## What to produce
Please count how many lines of the data include the word "Galabet". Give only that number in reply.

----- Records to process

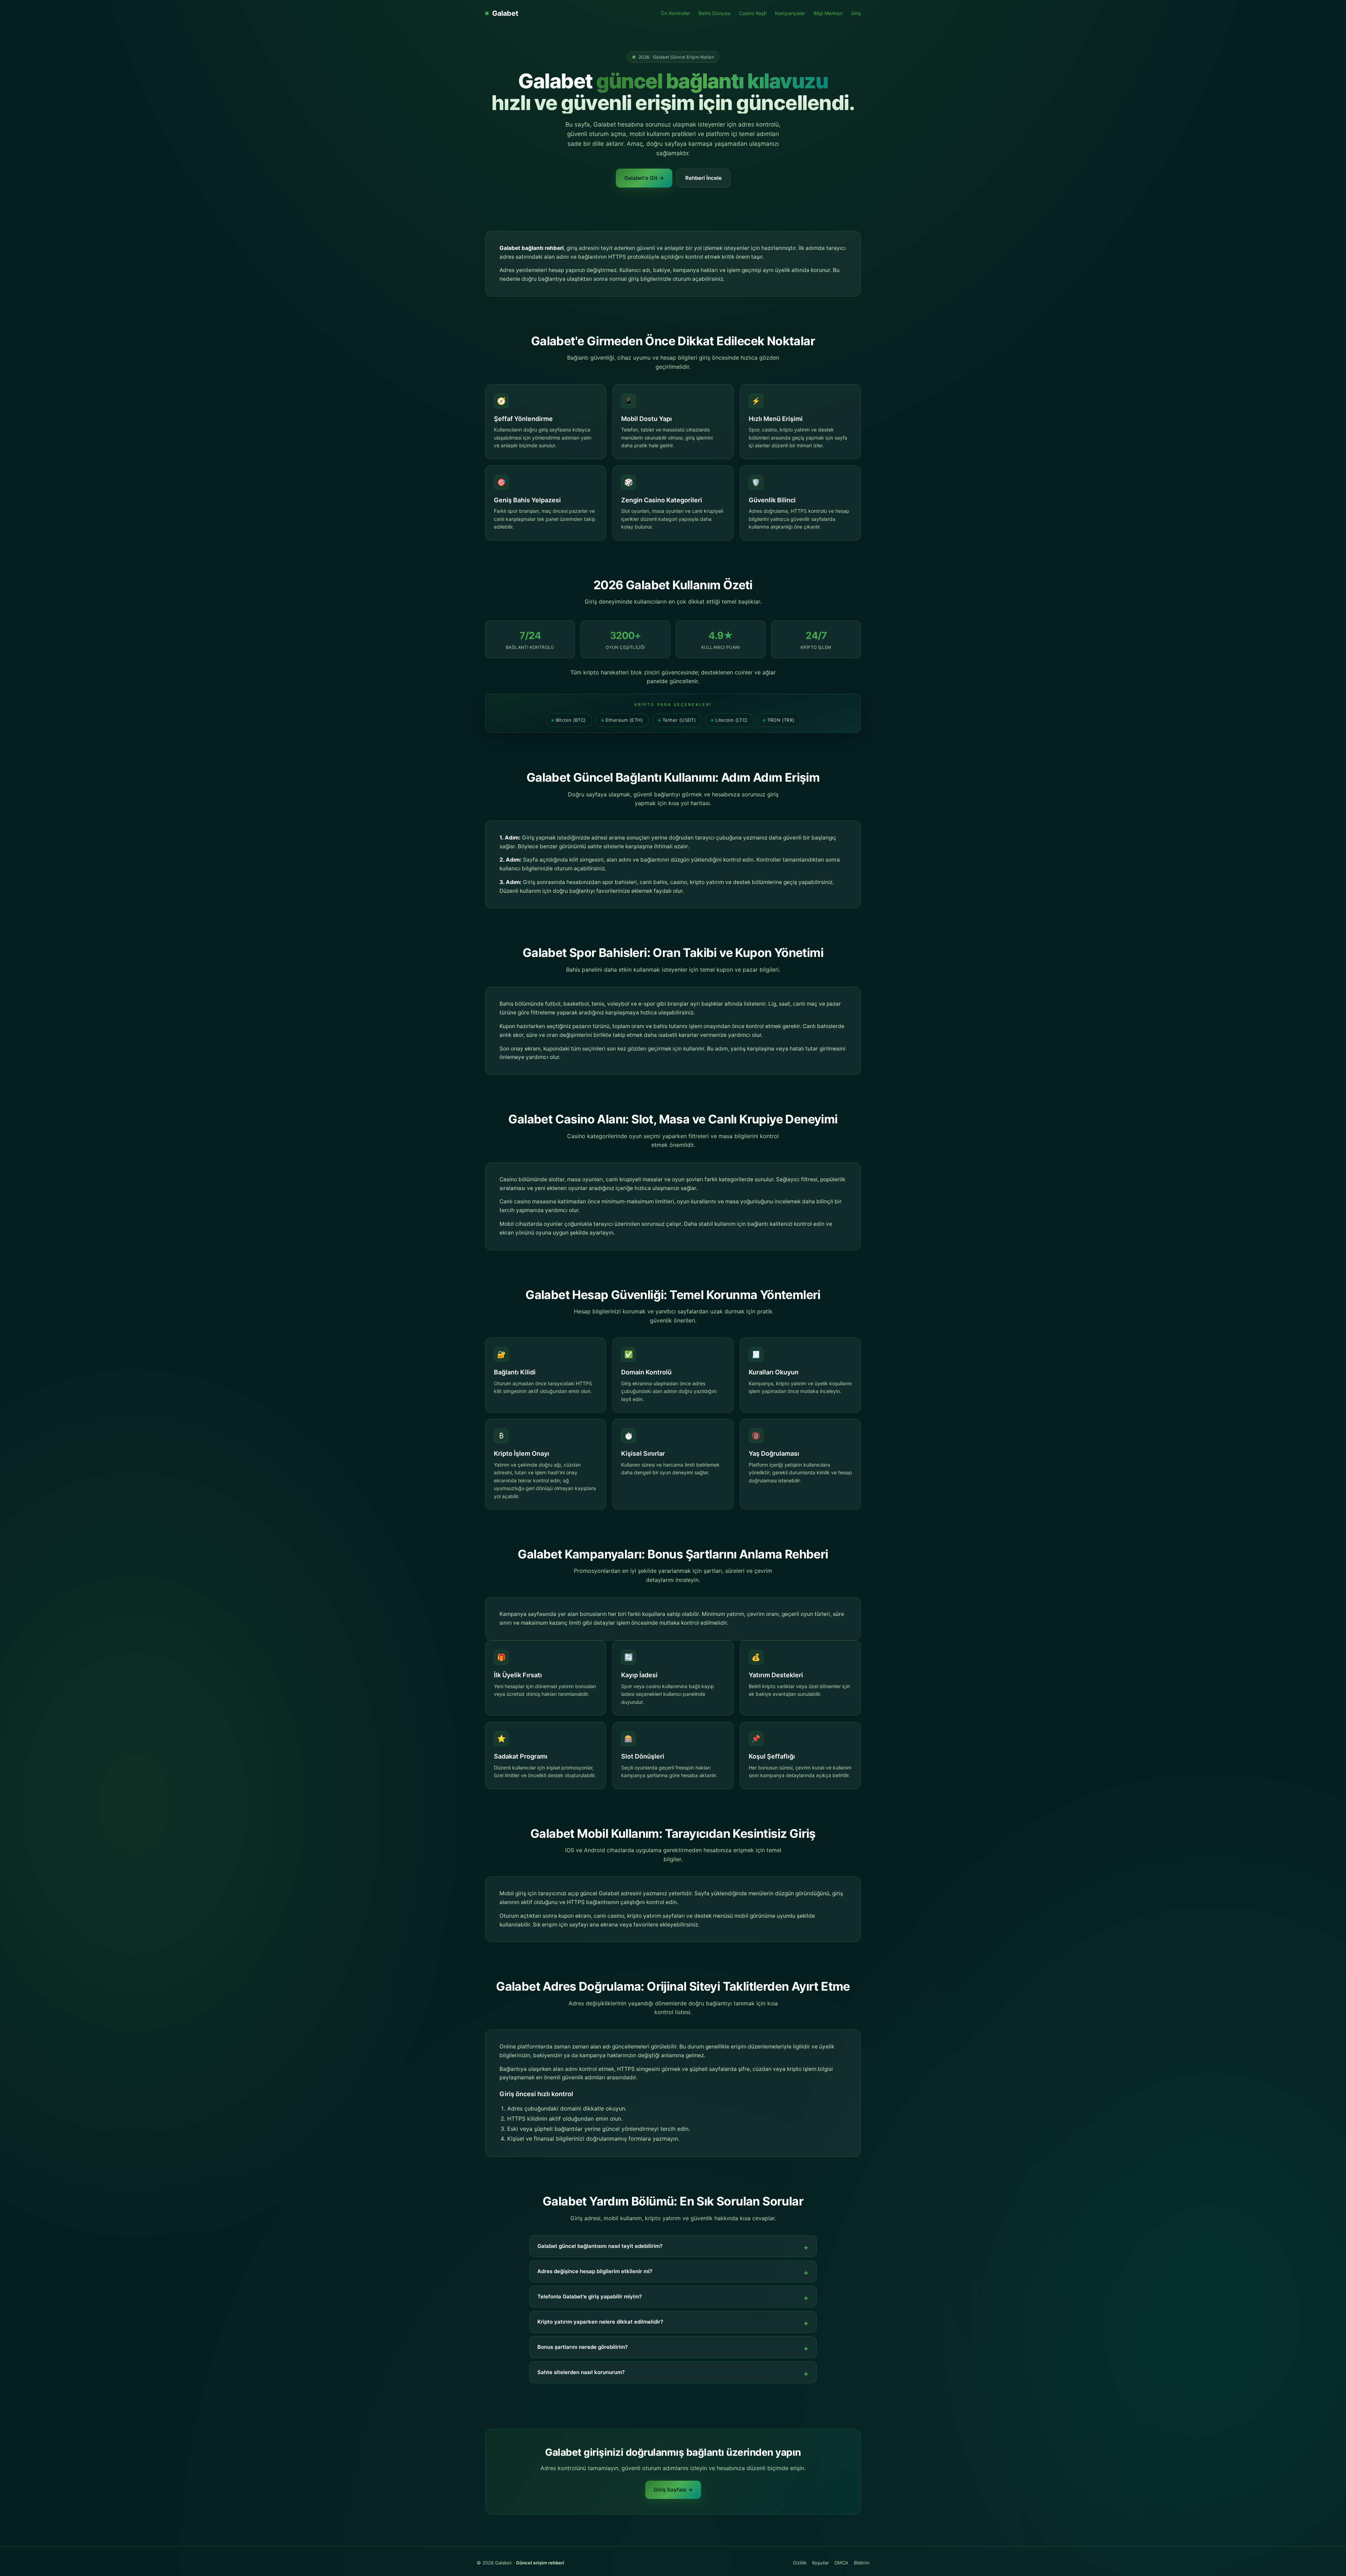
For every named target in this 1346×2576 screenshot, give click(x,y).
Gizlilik (800, 2562)
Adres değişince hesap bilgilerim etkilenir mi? (594, 2271)
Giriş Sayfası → (673, 2489)
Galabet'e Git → (644, 178)
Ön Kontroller (675, 13)
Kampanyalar (790, 13)
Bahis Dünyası (714, 13)
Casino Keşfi (753, 13)
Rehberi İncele (703, 178)
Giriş (856, 13)
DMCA (841, 2562)
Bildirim (861, 2562)
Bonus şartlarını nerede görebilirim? (582, 2347)
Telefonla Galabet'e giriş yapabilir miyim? (589, 2296)
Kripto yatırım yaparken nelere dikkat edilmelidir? (600, 2321)
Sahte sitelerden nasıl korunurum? (581, 2372)
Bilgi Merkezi (828, 13)
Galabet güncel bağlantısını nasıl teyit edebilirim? (599, 2246)
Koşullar (820, 2562)
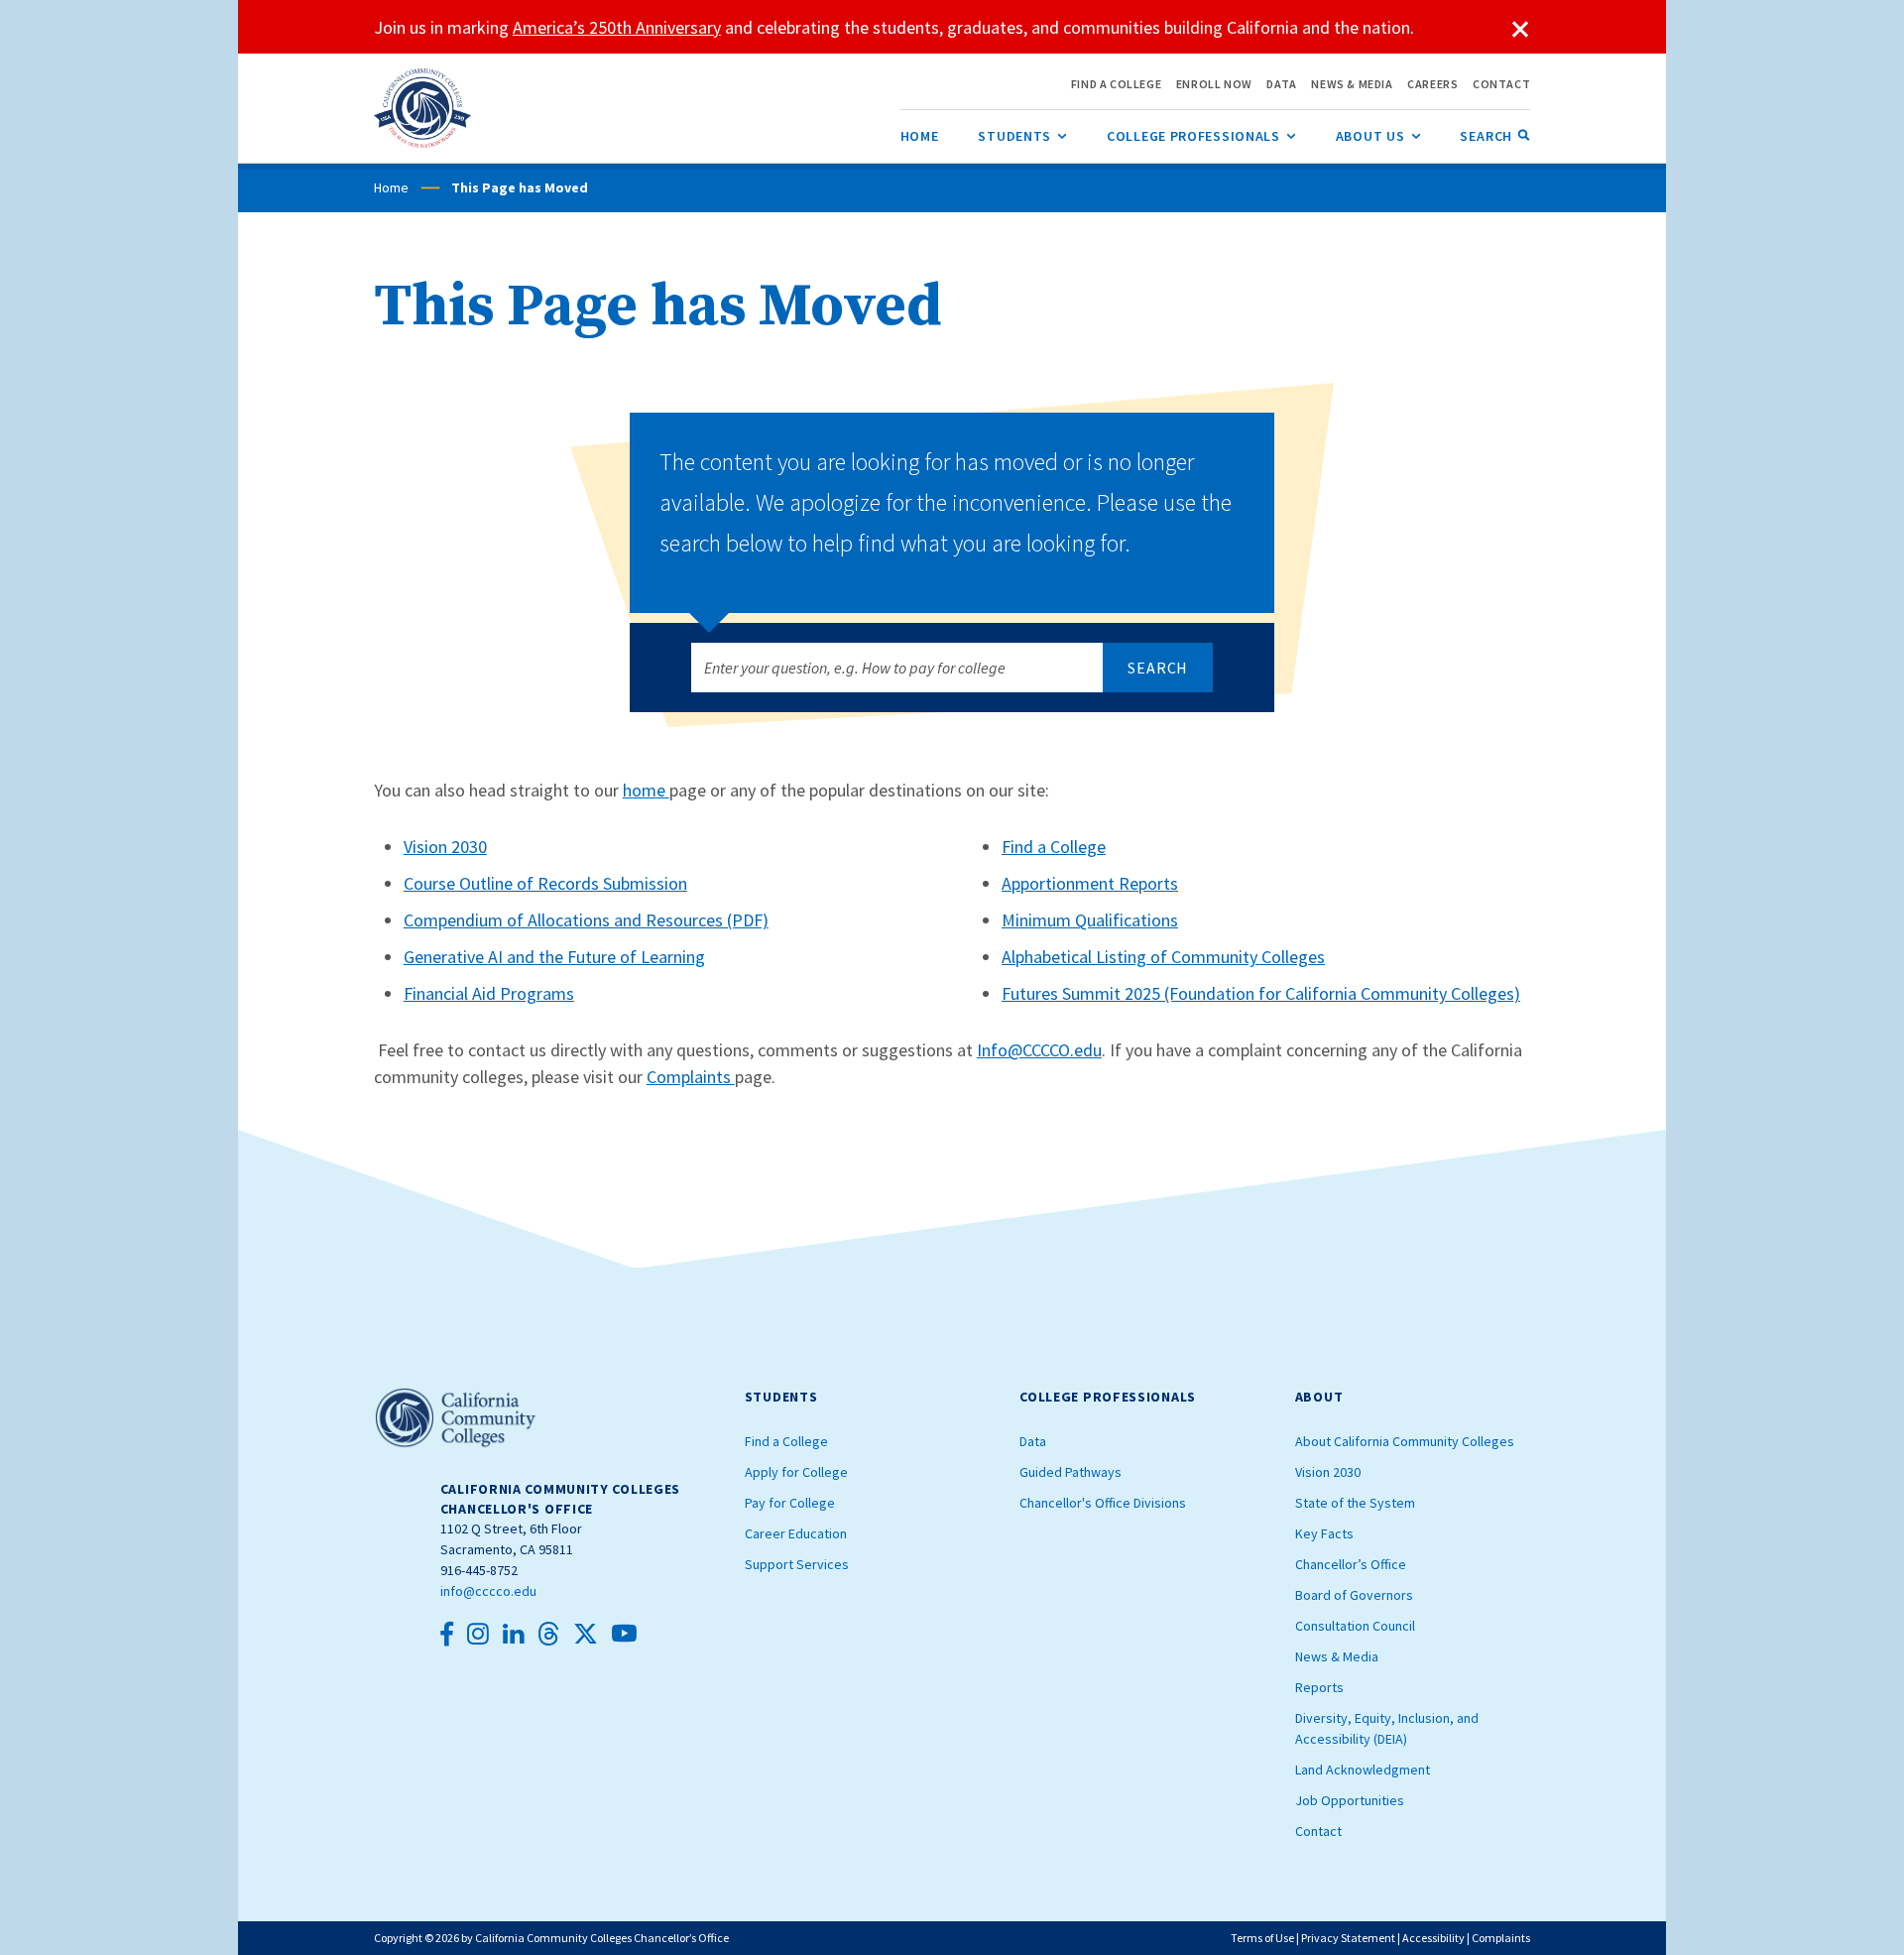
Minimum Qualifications (1090, 920)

----------

## Exercise response
3